Asking homeless people what they needed seemed not only more efficient but more humane, Chambwa said.

Chambwa
Chambwa

“The thing is, when you go to downtown St. Louis, you find many homeless people. (But) many times we don’t take the time to recognize that they are people still. You see people walk by without greeting them or whatever.”

In addition to Forest Park donations, volunteers received 25 loaves of bread from the Jimmy John’s restaurant near campus. They used them to make 75 sandwiches.

One homeless man who identified himself as “Frank” claimed to have walked 20 miles after hearing about the distribution.

“One guy shared with us how he lost his family, his house, his jobs,” Chambwa said. “He was playing by the books, but he fell on hard times.

“It gave me the outlook that not everyone who is on the streets is lazy. It bothered me. It made me think, ‘What can we do to help? What can we do to be a part of the solution and not the problem?’”

Chambwa was born in Zambia, but he moved to Botswana when he was a boy.

His father encouraged him to pursue an education in America. In 2007, he moved to St. Louis, where his older brother, Nzumba, one of four siblings, already lived.

“(My father) told us we had to strive for the best in life,” Chambwa said. “He told us if we got accepted to a school, he would do whatever it takes.”

Chambwa enrolled at Forest Park because of its diversity. His first semester was “tough.” He didn’t have enough money for tuition, but the college and its African American Male Initiative helped him succeed.

Chambwa said at one point he walked back and forth from Maplewood to campus.

“I would look at the greater picture and keep focused on where I was going,” he said. “I wasn’t focused on my past, but the goal, even when things seemed like they wouldn’t end.”

Chambwa graduated with an associate’s degree in medical laboratory technology in 2012 and got married to his now-wife, Lizzie. They met in Mississippi doing church charity work.

“I had a beautiful wedding, and people thought I was in debt,” Chambwa said. “But I wasn’t, because friends and family helped with the cost.”

The couple had their first child, Lushomo Chambwa Jr., last year.

Chambwa’s sister, Ruth, 23, also graduated from Forest Park’s medical laboratory technician program. She moved to America in 2009. Today, she works in the college’s bookstore.

“(My brother and I) have the same goals and ambitions,” she said. “We are doing the same program, go to the same church, and we are in the same band.”

****************************************

◆ Parts of the exercise ◆
1. Which members of Chambwa's family are named in the article about Chambwa, and how is each related to him?
2. Do these statements agree with the article about Chambwa? Answer yes or no for each, and quote the deciding words.
(a) Volunteers made 75 sandwiches from bread given by a restaurant near campus.
(b) Chambwa moved to St. Louis in 2009.
(c) Chambwa and Lizzie met in St. Louis.
3. Can you turn the paragraph of the article about Chambwa that begins "Chambwa enrolled at Forest Park" into a short list that keeps its main facts?
Answer using only the article about Chambwa.

[Items from a dataset]
****************************************

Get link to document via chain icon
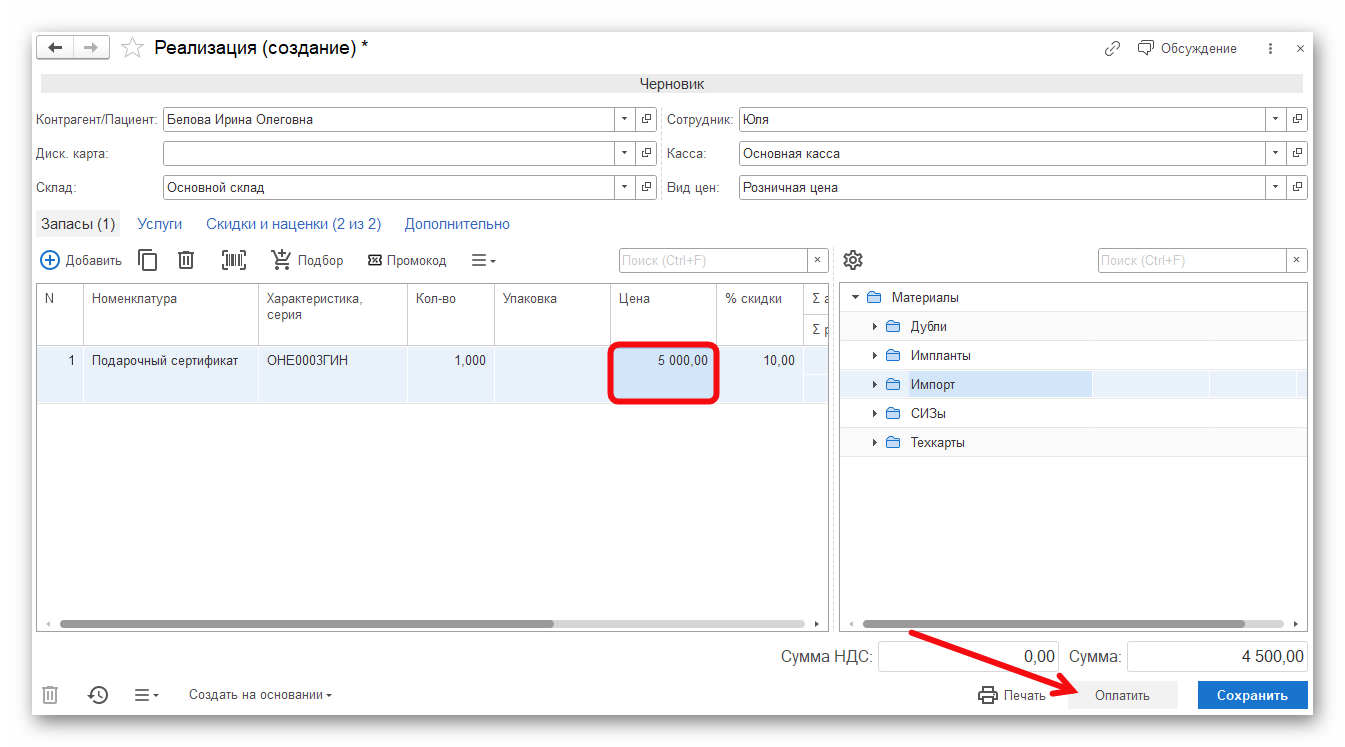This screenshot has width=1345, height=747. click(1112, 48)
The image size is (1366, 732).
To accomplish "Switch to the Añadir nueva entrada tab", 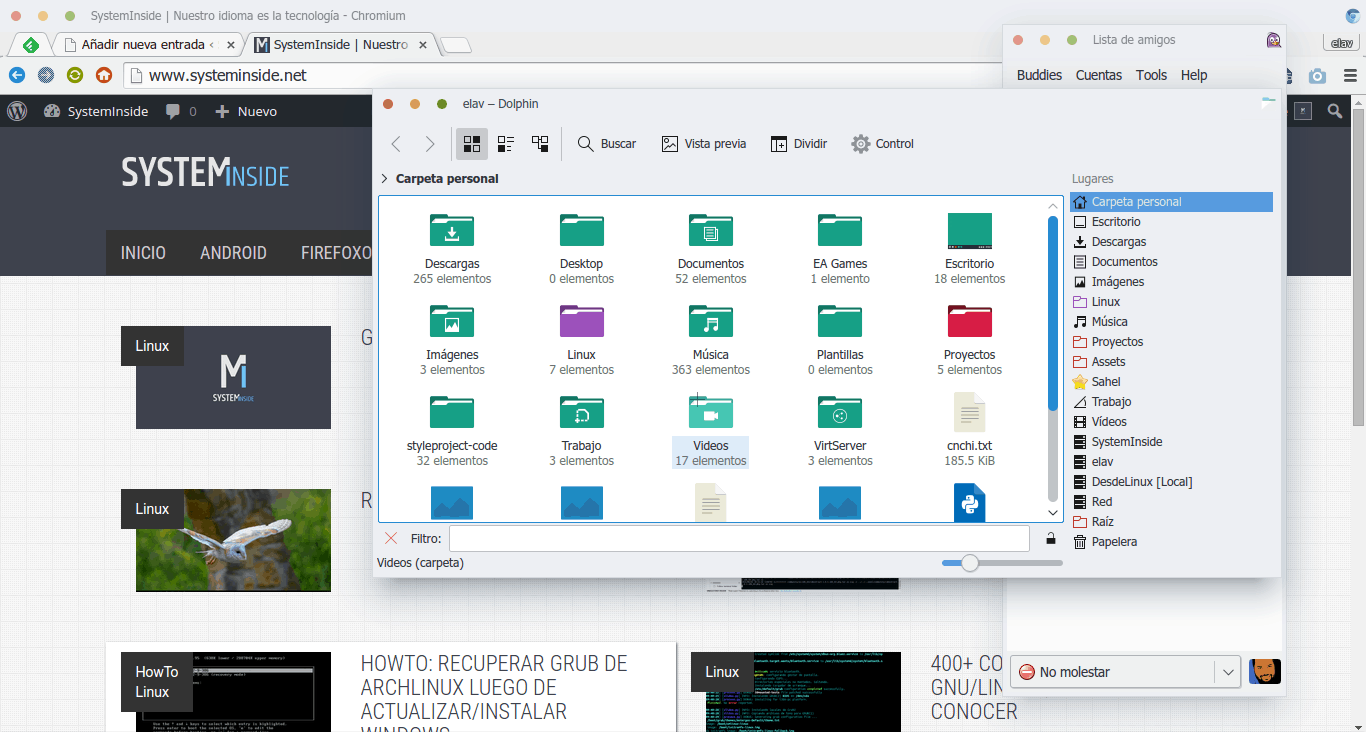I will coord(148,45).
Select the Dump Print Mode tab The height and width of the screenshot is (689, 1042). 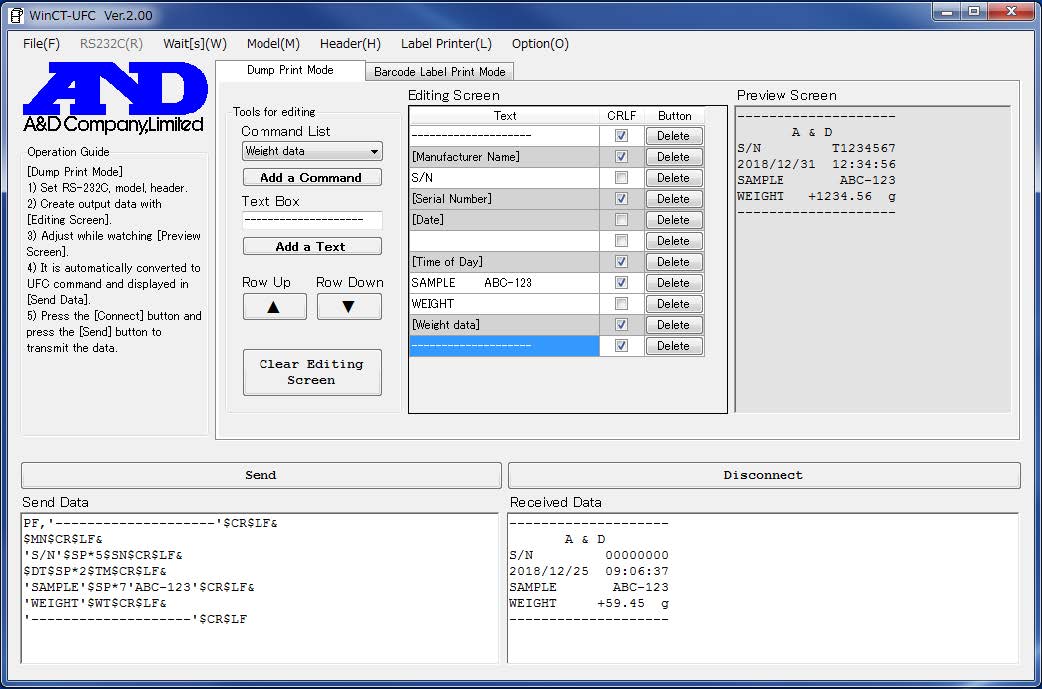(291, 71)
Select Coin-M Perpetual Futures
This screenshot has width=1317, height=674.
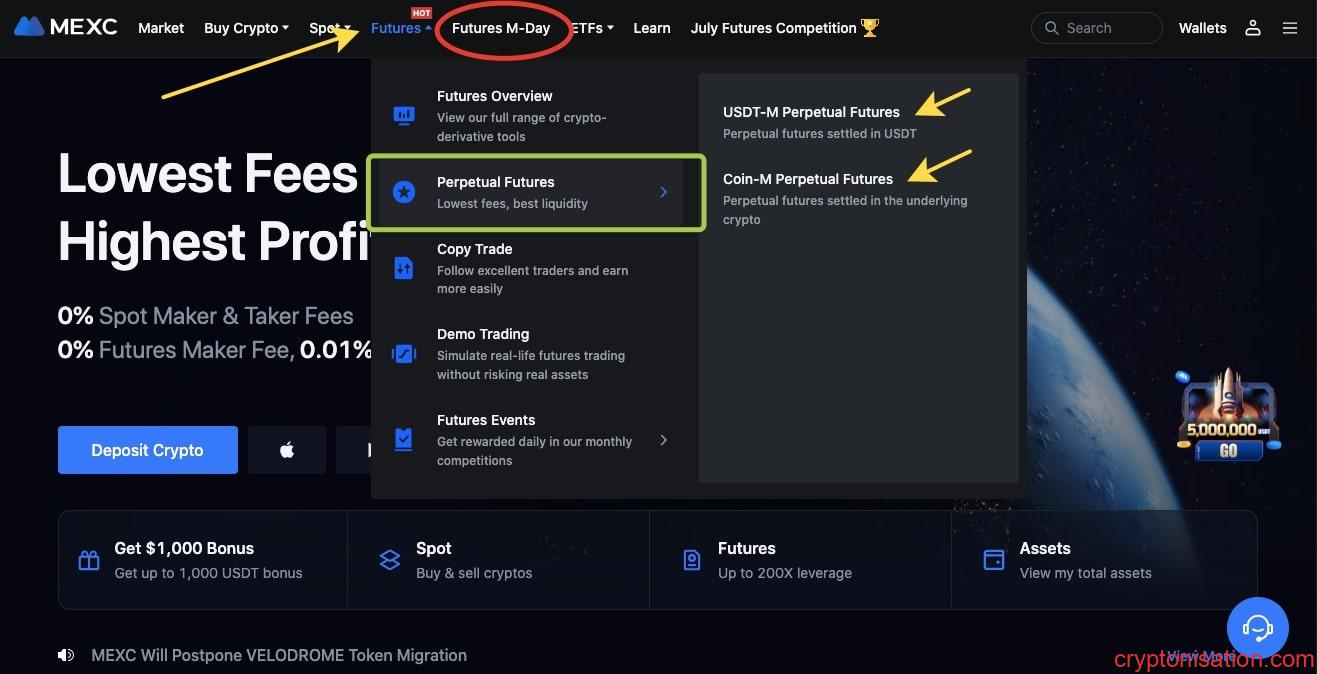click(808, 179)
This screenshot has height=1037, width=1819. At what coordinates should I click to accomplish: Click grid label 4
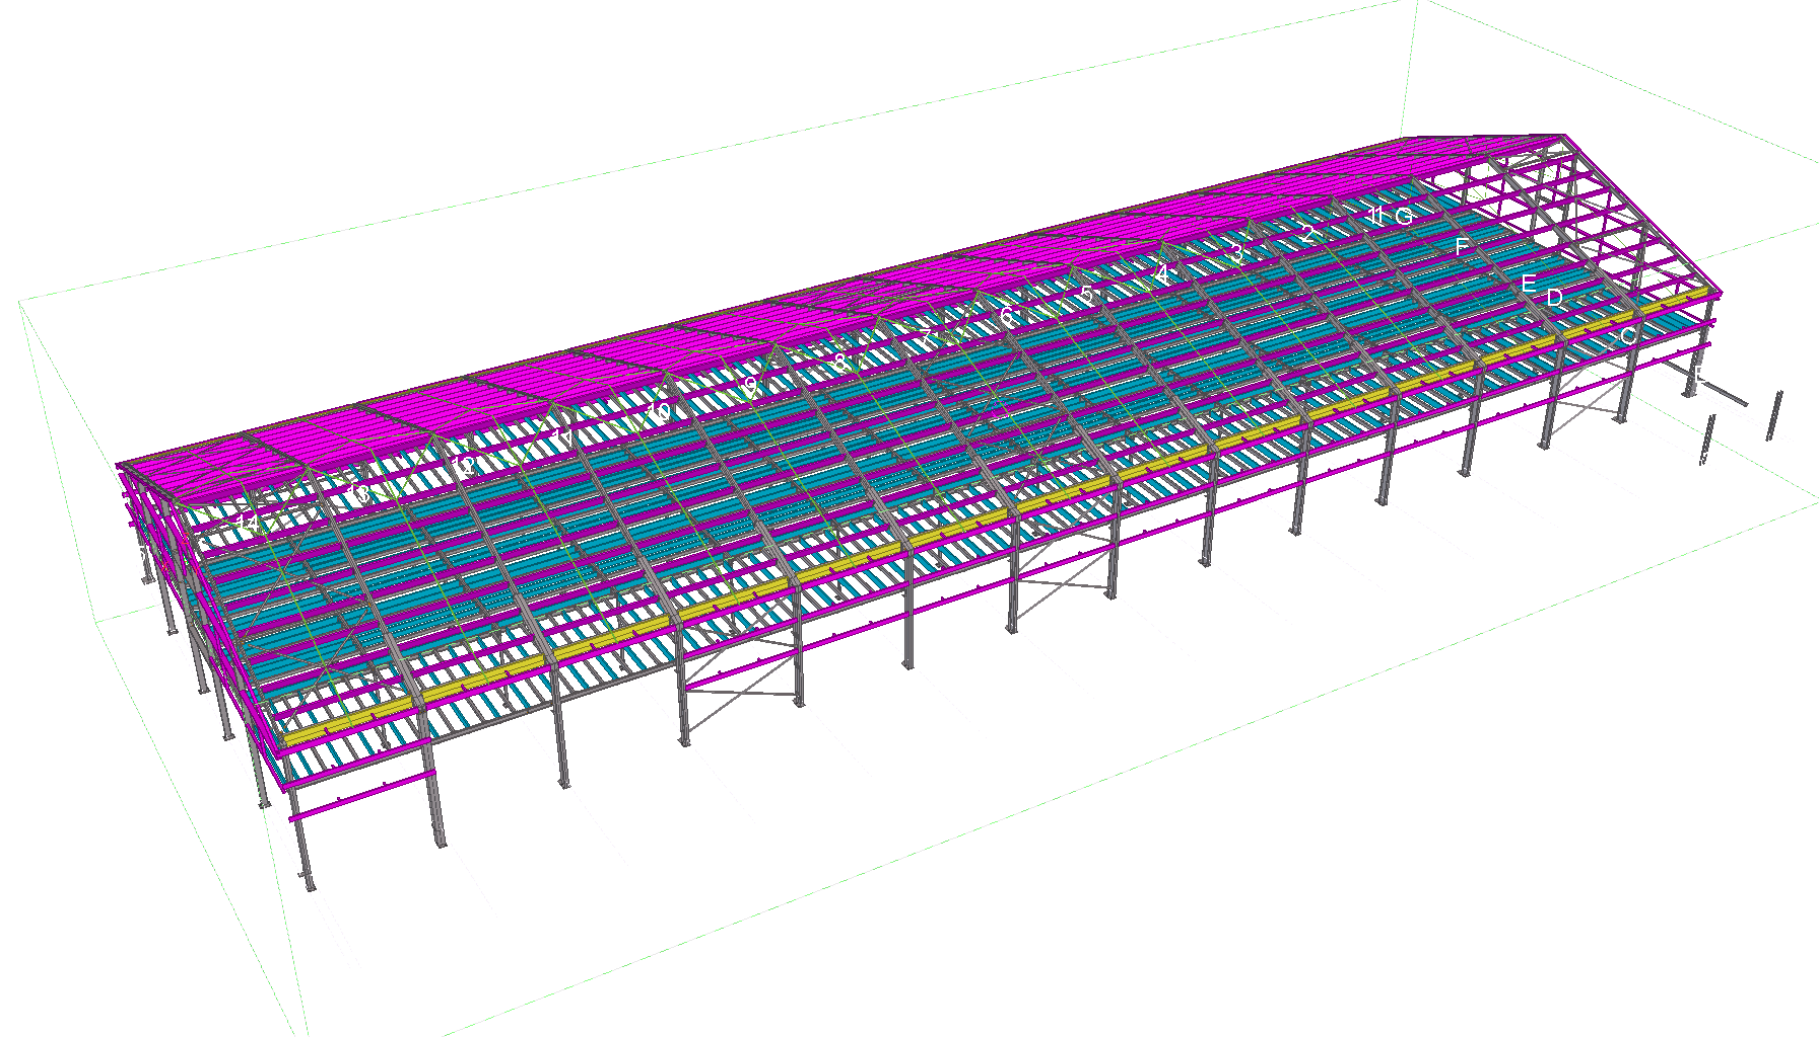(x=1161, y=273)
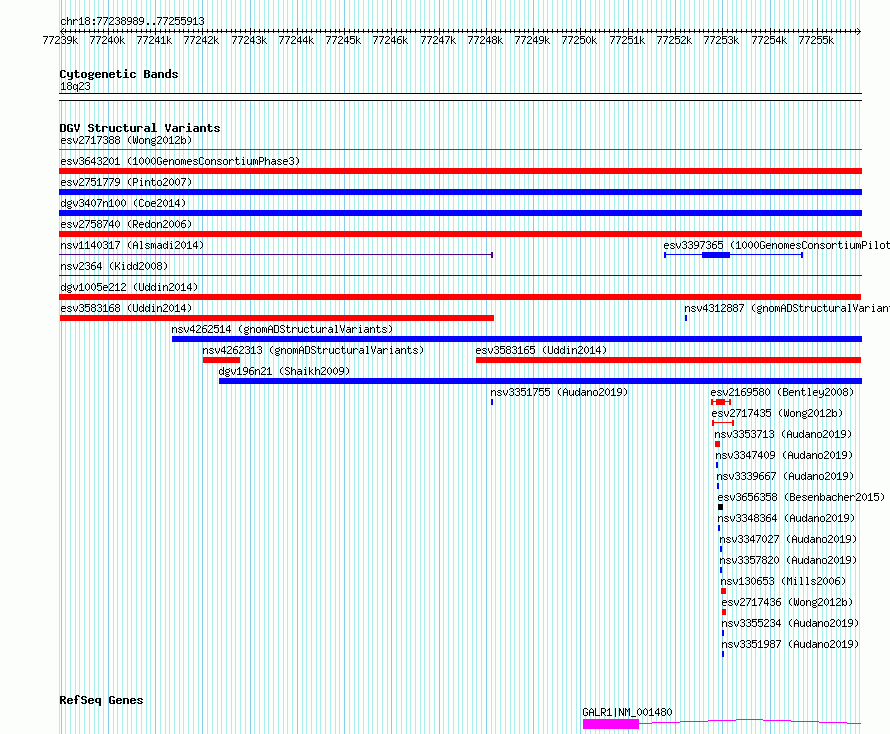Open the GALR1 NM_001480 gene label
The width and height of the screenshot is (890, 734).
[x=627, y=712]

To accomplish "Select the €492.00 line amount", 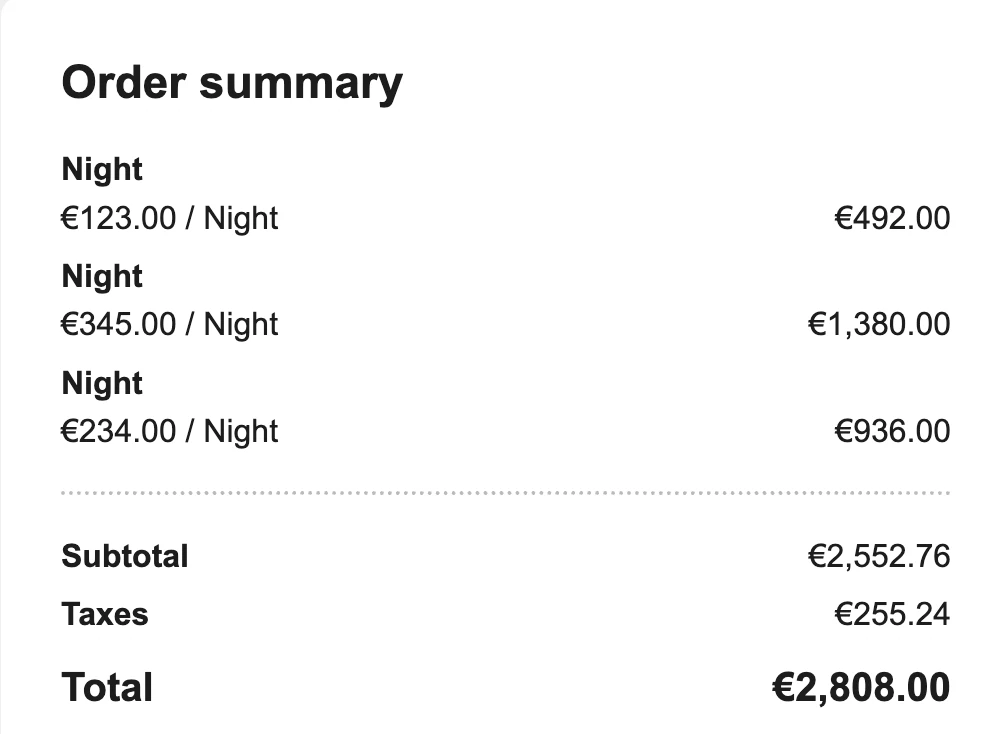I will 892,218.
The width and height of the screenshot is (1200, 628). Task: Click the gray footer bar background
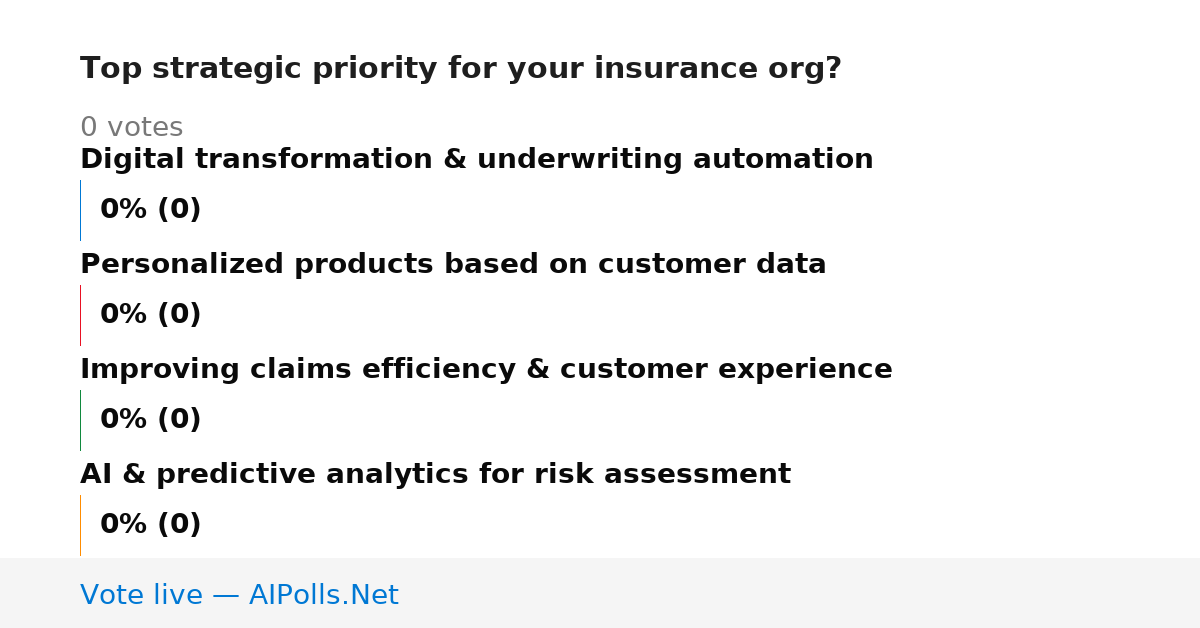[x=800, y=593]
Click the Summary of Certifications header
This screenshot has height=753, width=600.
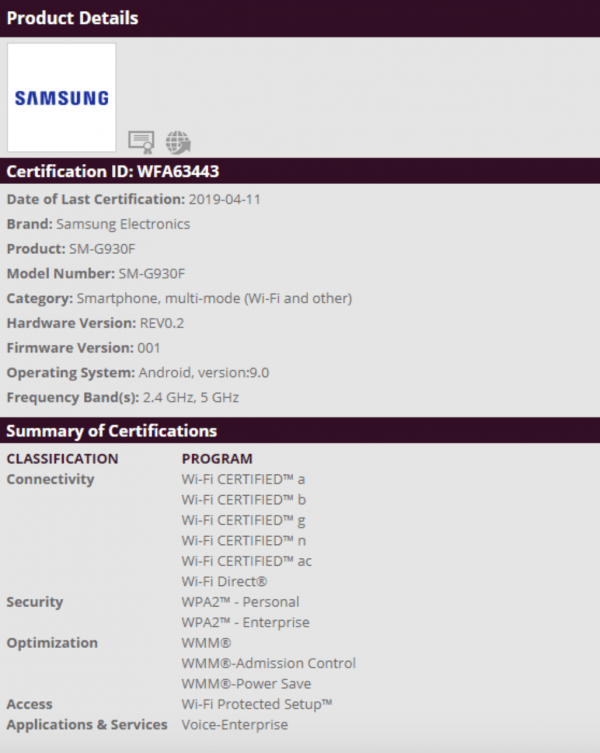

****************************************

◆ Written answers ◆
1.
- Nzumba: older brother
- Lizzie: wife
- Lushomo Chambwa Jr.: first child
- Ruth: sister

2.
(a) Yes: "volunteers received 25 loaves of bread from the Jimmy John’s restaurant near campus. They used them to make 75 sandwiches."
(b) No: "In 2007, he moved to St. Louis"
(c) No: "They met in Mississippi doing church charity work."

3.
- Chambwa chose Forest Park for its diversity.
- His first semester was tough.
- He did not have enough money for tuition.
- The college and its African American Male Initiative helped him succeed.